“Keep the politics away from my sports,” the angry comment reads. “I just want to watch a ball game.” “If I wanted to pay attention to politics, I’d pay attention to politics. I watch baseball to get away from politics.”
Anyone who has paid attention to sports has seen a comment like this. Indeed, many of you readers have typed a comment like this. They are not inherently good or bad, ban-able or laudable; rather, they are simply statements of opinion—a widely held one at that.
Furthermore, this opinion is easy to empathize with. Politics is, by its nature, often messy and combative and ugly. Political issues are of the real world, a place that is often painful, harsh, unforgiving. Why wouldn’t you want to just get away and watch a baseball game, where big dudes hit a sphere of dead cow with a stick of dead tree, where life and death aren’t prizes at stake?
Over the weekend, Major League Baseball ensnared itself in controversy. Not because of a rule change—don’t worry, the DH monster ain’t coming for you just yet—but because of a political matter.
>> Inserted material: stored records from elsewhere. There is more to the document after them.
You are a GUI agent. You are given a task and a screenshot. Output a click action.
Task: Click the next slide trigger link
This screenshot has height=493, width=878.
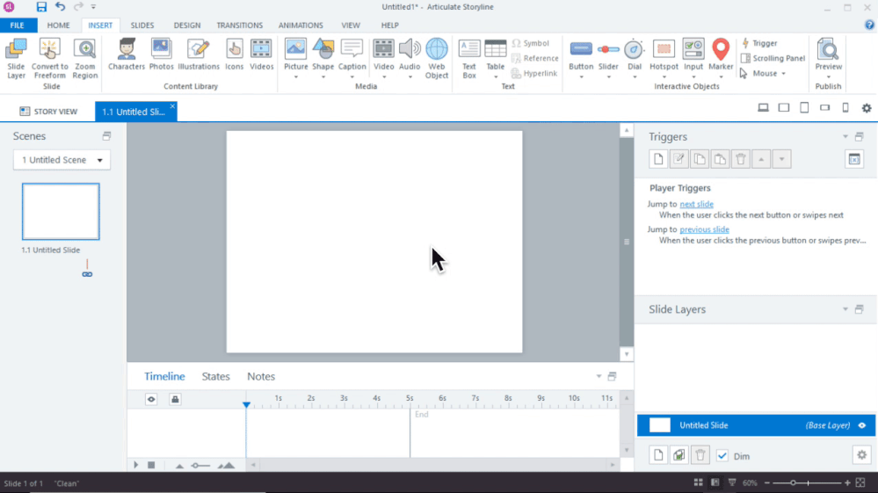pos(696,204)
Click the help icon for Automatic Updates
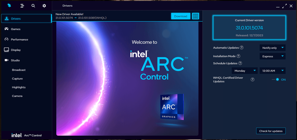Screen dimensions: 297x140 [x=241, y=47]
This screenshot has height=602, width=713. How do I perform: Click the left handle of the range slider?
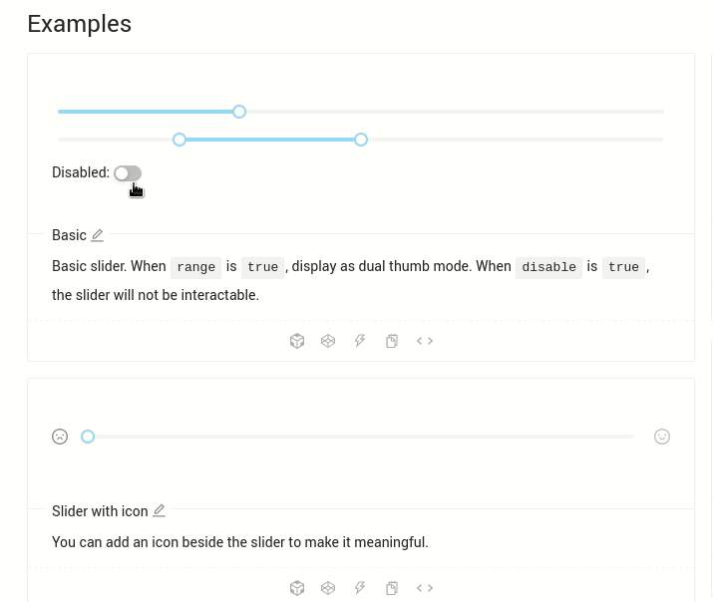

Popular Information reported that The Office of the Commissioner of Major League Baseball PAC donated $5,000 to Cindy Hyde-Smith, Senator of Mississippi who is still competing for re-election due to Mississippi’s run-off rules.
This would not normally be cause for any hubbub for reasons we’ll get to later, except for one teeny thing: Hyde-Smith is in hot water, water so hot and toxic that a collection of corporations including Wal-Mart—Wal-Mart!—yanked support for Hyde-Smith and requested a refund. See, Hyde-Smith said at that if one of her constituents at a rally asked for her to attend a public hanging, she’d be on the front row. Those were here exact words.
This was a big deal for MLB is because of the timing of the matter. Nobody ragged on Wal-Mart here because they yanked their already standing support for Hyde-Smith after public backlash reached critical levels. MLB, however, decided to make the donation weeks after Hyde-Smith’s controversial comments. At a time in which other organizations were backpedaling slowly, MLB slapped its money on the counter, unaware or uncaring about the optics (or morals) of the situation. Predictably, they were caught with their pants down, and concentrated heat from pissed fans convinced them, too, to backpedal away from the donation.
All this happened regardless of Billy Joe Commenter’s position that sports and politics shouldn’t mix. And it is at this point that some introspection should yield a question: why does this matter if sports and politics are separate?
The answer is that it doesn’t. Politics and sports are intertwined, as politics are with everything else. To expect sports to be devoid of anything resembling politics is flatly unfeasible. Sports are played by humans, managed by humans, and watched by humans. At its core, politics are merely how we treat other humans within a society.
Anything that matters among groups of people is politics. How ought we treat foreigners? How ought we treat immigrants? Where ought wealth be concentrated to do the most good and be most efficient? How do we reconcile the free speech of one group with the rights of another? Where and how should we build infrastructure to best benefit society? What portion of our hard work is entitled to us and how much should be given to society?
Baseball is apolitical, uncaring, and equally cruel in its distribution of luck. When a pitch is thrown, it doesn’t matter to what nationality you belong, what race you are, to what political party you belong, to what income brackets your friends and families belong. The only thing that matters is if you can hit it and, if so, how far. But—to borrow a phrase from a different argument—baseball isn’t played by numbers on a spreadsheet. It’s played by people. People with lives and opinions, people who fall under the realm of politics alongside everyone else.
The Office of the Commissioner of Major League Baseball PAC exists to further the political aims of Major League Baseball, which are not the same as the aims of the players, who in turn do not have the same aims as the fans. How people and organizations should treat each other in varying circumstances is an eternal quest. You just can’t plug your ears and pretend it away.
You want to complain about politics? Get off your ass and vote. Statistically speaking, a majority of you reading this piece did not vote in the 2018 midterms. If you’re part of the minority who did, congratulations. Still, don’t complain. Most of the time, baseball is just baseball. Sometimes, politics comes up. It did this weekend. It will again. Try as you might, you can’t escape that society necessitates politics, even where it isn’t explicitly in the forefront.